Tan Tiong Tick, petitioner, vs. Philippine Manufacturing Corporation (formerly Heng Tong Textile Co.), respondent.
FACTS
The respondent corporation, through its vice-president Ernesto Tan-Chi, sought to finance a textile importation by Lucilo Macaraig, who had the necessary license but lacked funds. Unfamiliar with Macaraig, the respondent issued a check for P20,000 dated March 21, 1951, payable to the petitioner, Tan Tiong Tick, a long-time friend and business associate of Tan-Chi. The petitioner endorsed and cashed the check, delivering the proceeds to Macaraig. Macaraig failed to deliver the textiles. In 1958, the respondent sued the petitioner to recover the P20,000.
The respondent’s theory was that the check was issued pursuant to an agreement whereby the petitioner, who knew Macaraig, assumed responsibility for the advanced amount in exchange for an equal share in the profits from the transaction. The petitioner contended he was merely a witness to the encashment and delivery of the cash to Macaraig, with no personal liability.
ISSUE
Whether the petitioner is liable to the respondent for the amount of the check based on the agreement that he assumed responsibility for the funds advanced to Macaraig.
RULING
Yes, the petitioner is liable. The Court affirmed the findings of the Court of Appeals, which upheld the trial court’s conclusion that the respondent’s version of the agreement was more credible. The legal logic rests on the evaluation of evidence and the petitioner’s conduct. The procedure of making the check payable to the petitioner for him to endorse and cash was deemed unnecessarily circuitous if his role was merely that of a witness. As an experienced businessman, the petitioner would have known that endorsing and cashing the check made him accountable to the drawer.

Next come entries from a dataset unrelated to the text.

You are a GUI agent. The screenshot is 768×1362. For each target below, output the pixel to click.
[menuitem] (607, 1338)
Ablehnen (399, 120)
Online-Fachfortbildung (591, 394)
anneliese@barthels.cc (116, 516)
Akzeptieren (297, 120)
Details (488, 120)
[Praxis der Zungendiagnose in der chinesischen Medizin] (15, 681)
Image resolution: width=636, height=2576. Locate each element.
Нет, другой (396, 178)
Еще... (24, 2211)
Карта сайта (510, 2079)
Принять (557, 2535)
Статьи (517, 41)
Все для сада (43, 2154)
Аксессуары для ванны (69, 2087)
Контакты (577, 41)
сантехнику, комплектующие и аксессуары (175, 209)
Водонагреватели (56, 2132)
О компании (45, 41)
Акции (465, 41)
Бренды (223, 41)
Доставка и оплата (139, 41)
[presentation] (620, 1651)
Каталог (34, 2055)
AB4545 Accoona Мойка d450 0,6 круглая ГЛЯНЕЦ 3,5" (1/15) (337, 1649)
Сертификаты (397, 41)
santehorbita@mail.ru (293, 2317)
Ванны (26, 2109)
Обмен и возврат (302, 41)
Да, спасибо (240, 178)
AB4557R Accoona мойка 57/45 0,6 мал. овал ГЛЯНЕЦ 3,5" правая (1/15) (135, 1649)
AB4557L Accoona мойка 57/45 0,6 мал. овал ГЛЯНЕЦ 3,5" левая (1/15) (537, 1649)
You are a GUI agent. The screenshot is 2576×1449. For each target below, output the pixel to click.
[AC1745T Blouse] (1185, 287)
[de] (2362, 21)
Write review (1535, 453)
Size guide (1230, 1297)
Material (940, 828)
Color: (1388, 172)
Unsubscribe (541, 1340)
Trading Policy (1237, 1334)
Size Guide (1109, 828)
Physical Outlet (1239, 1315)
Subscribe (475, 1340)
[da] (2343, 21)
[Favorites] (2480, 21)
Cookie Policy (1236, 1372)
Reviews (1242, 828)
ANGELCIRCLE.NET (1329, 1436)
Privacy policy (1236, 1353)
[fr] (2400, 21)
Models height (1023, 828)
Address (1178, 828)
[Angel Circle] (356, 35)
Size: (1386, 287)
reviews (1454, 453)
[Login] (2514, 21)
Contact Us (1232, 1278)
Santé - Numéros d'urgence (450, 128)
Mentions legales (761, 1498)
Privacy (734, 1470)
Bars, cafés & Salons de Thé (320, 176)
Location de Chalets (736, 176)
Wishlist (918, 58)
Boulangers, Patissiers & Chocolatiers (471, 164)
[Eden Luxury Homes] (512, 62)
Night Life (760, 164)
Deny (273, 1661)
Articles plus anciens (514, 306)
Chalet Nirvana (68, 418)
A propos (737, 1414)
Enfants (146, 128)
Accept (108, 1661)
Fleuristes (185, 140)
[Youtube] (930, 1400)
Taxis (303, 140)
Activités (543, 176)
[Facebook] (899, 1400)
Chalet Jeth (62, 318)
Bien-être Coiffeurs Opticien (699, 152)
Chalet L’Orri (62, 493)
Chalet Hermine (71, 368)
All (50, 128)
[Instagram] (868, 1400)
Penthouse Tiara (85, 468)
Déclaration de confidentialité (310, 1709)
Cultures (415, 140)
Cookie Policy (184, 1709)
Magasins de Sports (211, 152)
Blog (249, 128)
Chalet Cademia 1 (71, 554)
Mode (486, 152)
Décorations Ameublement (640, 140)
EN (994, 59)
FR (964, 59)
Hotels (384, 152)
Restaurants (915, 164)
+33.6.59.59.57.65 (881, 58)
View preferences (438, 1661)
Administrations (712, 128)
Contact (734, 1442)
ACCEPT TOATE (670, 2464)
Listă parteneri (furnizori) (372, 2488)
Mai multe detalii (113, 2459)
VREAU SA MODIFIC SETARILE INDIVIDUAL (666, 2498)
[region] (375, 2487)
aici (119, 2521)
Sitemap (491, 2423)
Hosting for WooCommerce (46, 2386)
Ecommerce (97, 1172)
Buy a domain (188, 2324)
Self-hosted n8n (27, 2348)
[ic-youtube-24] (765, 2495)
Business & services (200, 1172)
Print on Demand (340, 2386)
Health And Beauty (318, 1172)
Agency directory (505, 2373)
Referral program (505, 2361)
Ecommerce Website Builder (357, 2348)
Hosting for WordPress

The Court found the petitioner’s alternative theory—that he was only a witness—untenable. The check itself showed he cashed it, and the respondent’s books consistently carried the amount as his indebtedness, with annual confirmation slips sent to him. The Court rejected new issues raised for the first time on appeal, such as the lack of corporate authorization or the claim the transaction was a void guaranty, as these were not raised in the lower courts. The absence of a written agreement for the P20,000 did not negate the promise, which was sufficiently proven by testimony and circumstances. The delay in filing suit did not create a presumption against the agreement, as the account was actively maintained in the corporate books. Therefore, the petitioner was correctly held liable for the amount.